By Everson Luhanga
- More than 23,600 teenage pregnancies were recorded in Gauteng in 2024, including over 500 girls aged between 10 and 14 years.
- Police reported just 242 cases of child rape in 2024, showing most perpetrators escape justice while young victims face lifelong trauma.
Teenage pregnancy in Gauteng has reached shocking levels, with thousands of children forced into motherhood while their abusers remain free.
Health MEC Nomantu Nkomo-Ralehoko revealed in the legislature that from January to December 2024, 23,691 teenage pregnancies were recorded in public health facilities. Among them, 521 babies were born to girls aged just 10 to 14. A further 23,170 were born to girls aged 15 to 19, while nearly 5,000 girls in the same age group underwent terminations of pregnancy.
Yet despite these numbers, reports of statutory rape to the South African Police Service are falling. Police recorded 474 cases in the 2022/23 financial year, dropping to 257 in 2023/24, and just 242 between April and December 2024.
The Democratic Alliance says this failure to report and investigate child rape is allowing perpetrators to get away with their crimes. Some families are said to be bribed into silence, while DNA backlogs continue to delay justice.

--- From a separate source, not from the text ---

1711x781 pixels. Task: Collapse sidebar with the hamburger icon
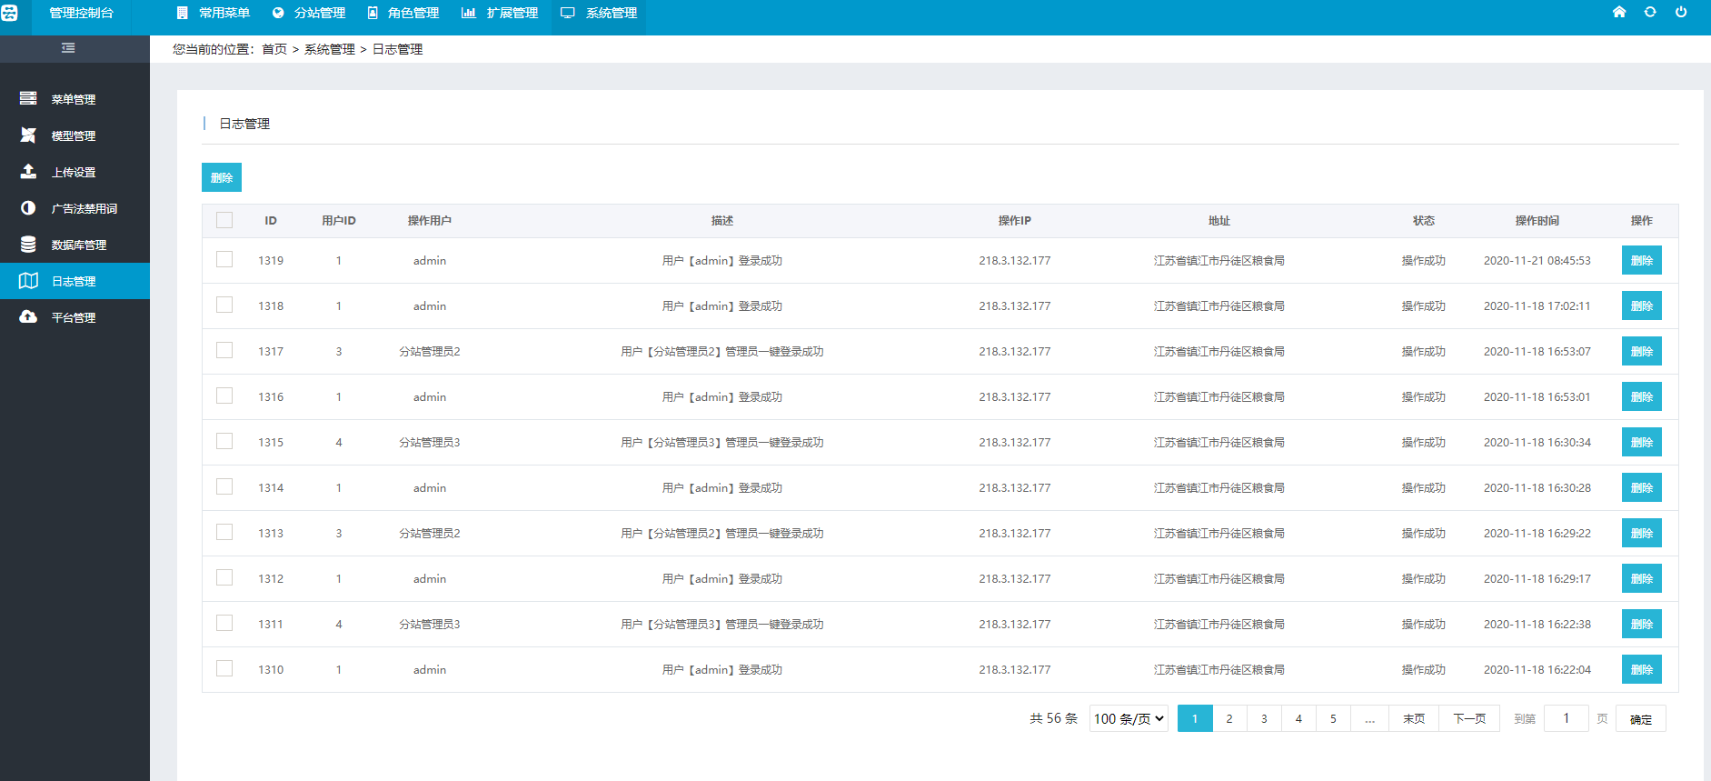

Opposition leader Solly Msimanga is demanding urgent action. He wants the education, health, social development and community safety departments to train health workers and social workers to report statutory rape directly to police, as required by law.
He says teenage girls must also be taught that nobody – whether a teacher, parent or stranger – has the right to force themselves on them.
The crisis was highlighted by a recent case at Khomani Primary School in Diepkloof, where learners were allegedly drugged and sexually assaulted off school grounds.
Msimanga insists only firm action, proper reporting and community involvement can protect children and stop the cycle of abuse.